On the third anniversary of Russia’s invasion of Ukraine, President Volodymyr Zelensky of Ukraine told reporters he would be willing to give up his post in exchange for peace or for NATO membership.
As Trump falsely claimed Zelensky was “a dictator without elections,” Zelensky said he was not offended by the accusation. “I wasn’t offended, but a dictator would be.”
Zelensky was democratically elected in 2019. According to Ukrainian law, elections are suspended under martial law, which has been in place since Russia’s full-scale invasion in February 2022.
Zelensky meets with Western leaders on Monday to work out post-war security if the U.S. will not.
Zelensky said he wanted to see Trump as a partner to Ukraine and more than a mediator between Kyiv and Moscow.
As Trump insists on access to billions worth of mineral rights in Ukraine as reimbursement for U.S. assistance, Zelensky says that the help received from the U.S. had been agreed as grants and not loans.

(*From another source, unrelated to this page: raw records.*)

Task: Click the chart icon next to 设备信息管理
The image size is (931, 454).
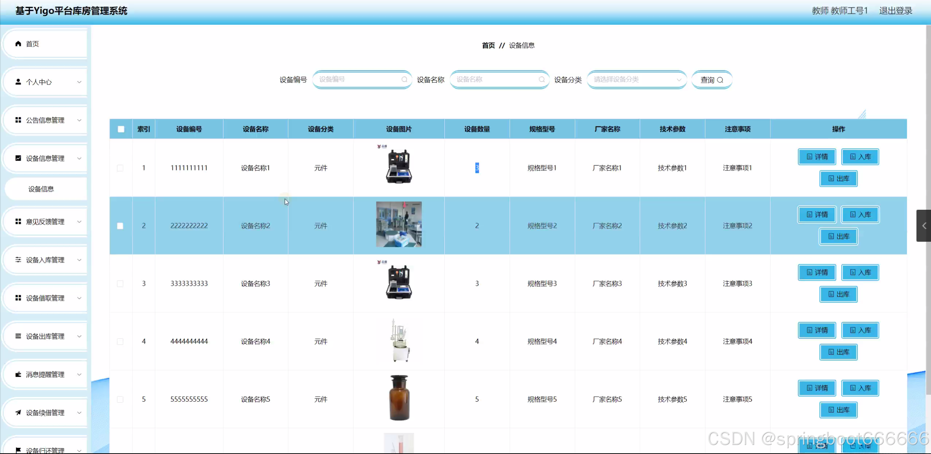Action: [18, 158]
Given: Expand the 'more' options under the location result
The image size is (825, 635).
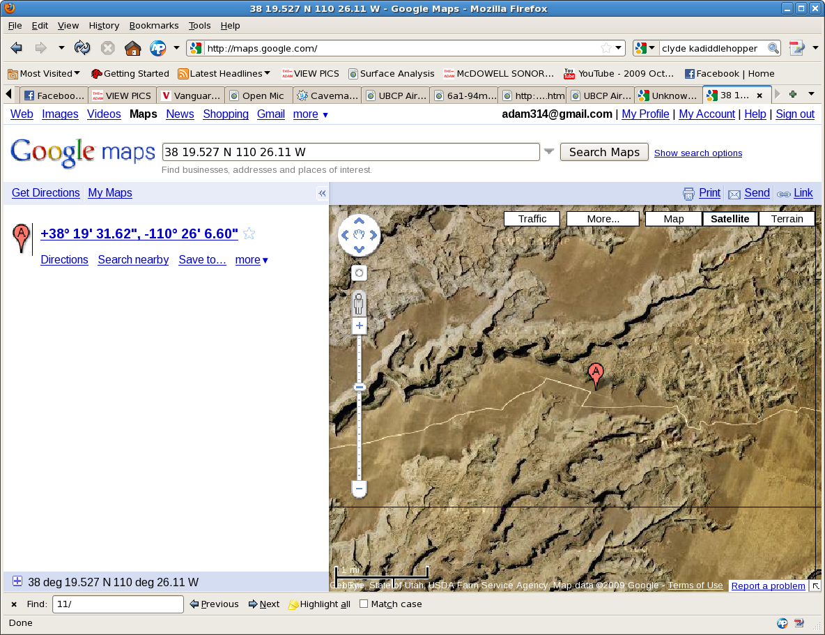Looking at the screenshot, I should tap(252, 260).
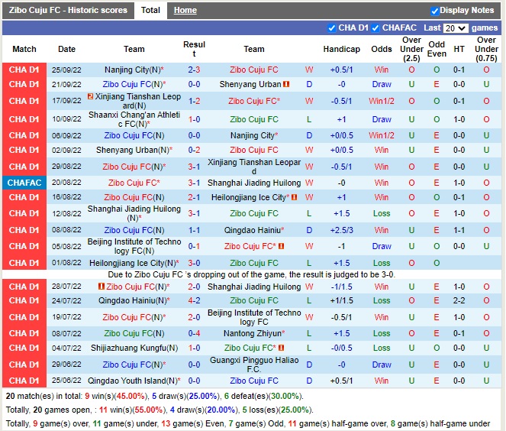Toggle the Display Notes checkbox

[435, 11]
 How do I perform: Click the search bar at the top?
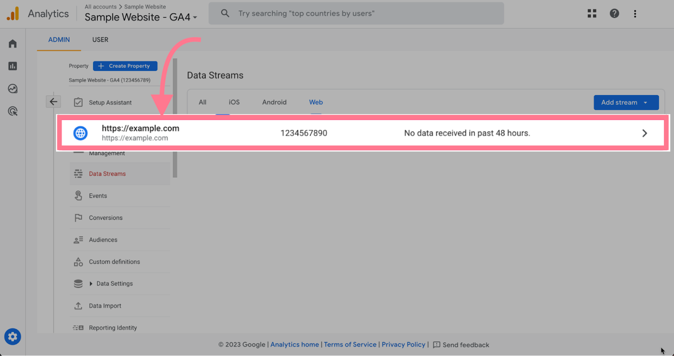(x=356, y=13)
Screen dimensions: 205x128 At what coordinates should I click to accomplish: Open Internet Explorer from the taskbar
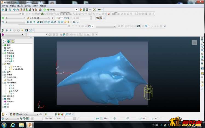13,125
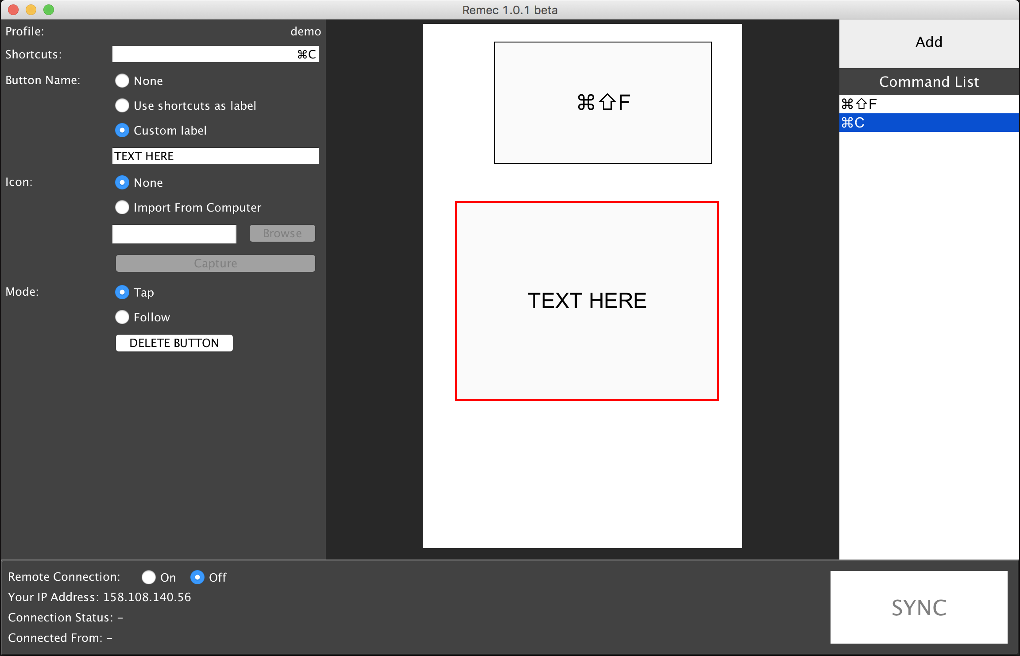
Task: Click the 'TEXT HERE' preview button
Action: [587, 301]
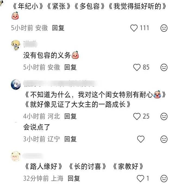Reply to the Hebei comment

coord(70,116)
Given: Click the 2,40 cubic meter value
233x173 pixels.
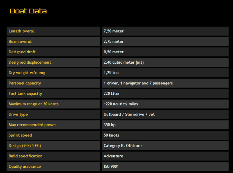Looking at the screenshot, I should (x=124, y=62).
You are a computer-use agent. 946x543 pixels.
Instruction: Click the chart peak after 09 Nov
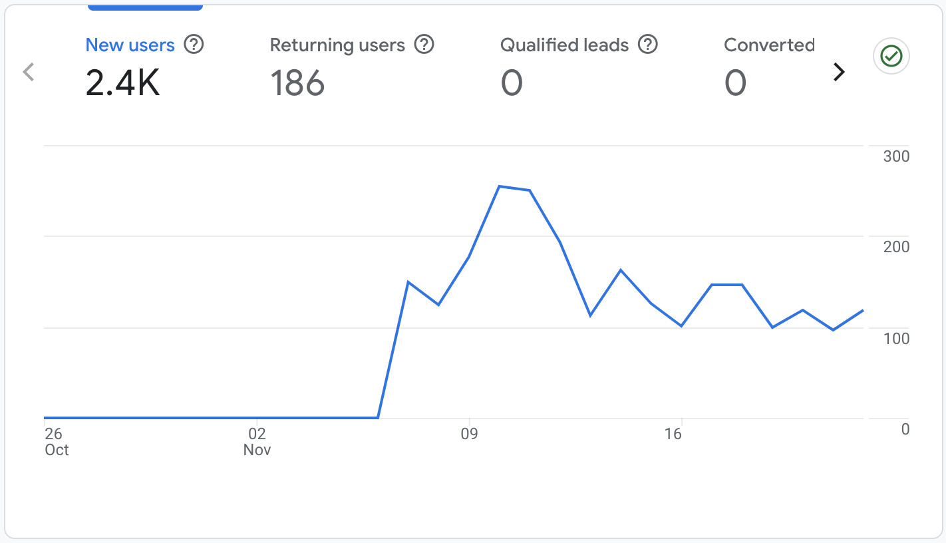(x=500, y=186)
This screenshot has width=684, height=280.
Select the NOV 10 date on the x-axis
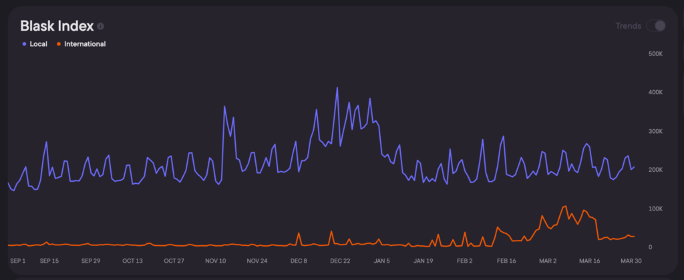coord(215,261)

Zelensky said he would not agree to a deal that would be paid of by generation after generation of Ukrainians.
Regarding a deal with the U.S., Zelensky said they are making progress. “We are ready to share,” the Ukrainian leader said, but made clear that Washington first needed to ensure Russian President Vladimir Putin “ends this war”.
Pope Francis – who is in hospital with respiratory illness – wrote in a remarks released on Sunday that the third anniversary of the war was “a painful and shameful occasion for the whole of humanity”.